I woke up this morning and felt the call of the woods. After six weeks of climbing, of slowly working my way westward from the beaches of North Carolina to the Southern California Pacific, I wanted to run. I wanted to watch trees dance past in a blur, feel the spring of soft earth beneath, splash through streams and feel the sweat trail down my forehead. After weeks of ropes and harnesses the occasional wetsuit I wanted unencumbered movement, raw movement. Something animalistic, tribal.
That’s running. It’s pair of shorts, Vibram Five Fingers and a four-legged trail partner tearing down the steeps of the White Mountains.

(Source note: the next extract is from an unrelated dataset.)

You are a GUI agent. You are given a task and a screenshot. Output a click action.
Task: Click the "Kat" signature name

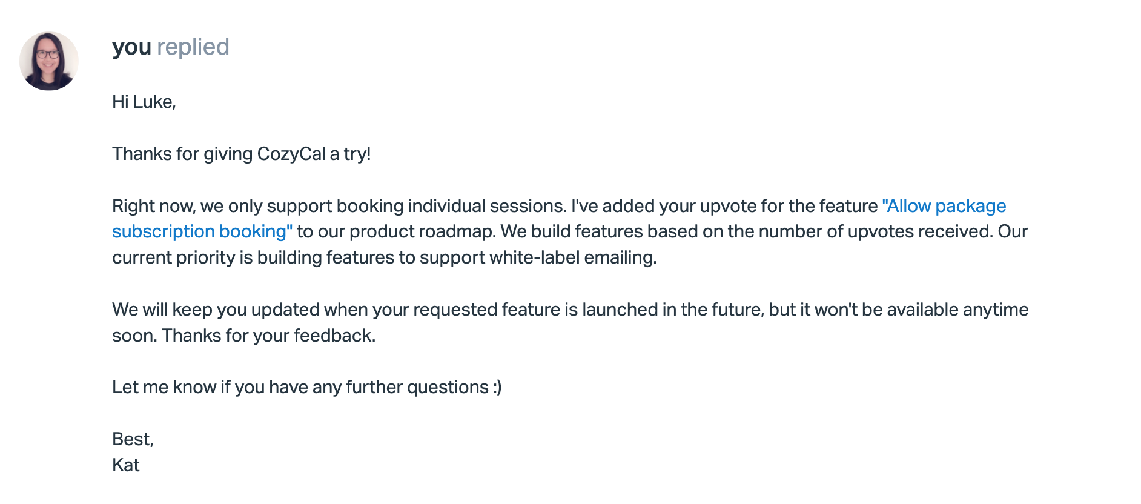pos(126,465)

After six weeks of wandering I was home again, and running called.
But while running pulls at me, lures me in, I’m easily distracted, and climbing owns my soul. Sometimes I just can’t get out of the way.
I drove to the cliff, the air still cool with morningness, my run on my mind. The trail begins at Cathedral, then winds its way over to Diana’s Bath, up the back side of Whitehorse and then down the south slopes before climbing to the summit of Cathedral and back to the car. It’d been a while since I’d run that loop, my regular loop. In fact, it’d been a while since I’d stood below Cathedral Ledge at all and just arched my neck to look up at it. If there is a center to the universe, a place the world might have been born from, it is Cathedral. The earth spilled out of her cave. From the Central Wall in winter to the Prow buttress in summer to the trails surrounding it, it calls. Rain, wind, snow, sun, it doesn’t matter, it is always whispering to me. Sometimes I forget, wander away for a week, a month, a year, but when I see the towering granite it pulls me back in. I can’t get around it. And If I could I’m not sure I’d want to.
I drove slow. If I were running I’d drive to the winter gate and park, the very end of the road before it starts climbing. But I was barely to the kiosk when I pulled over. The cliff was calling, louder than the run. A different kind of run.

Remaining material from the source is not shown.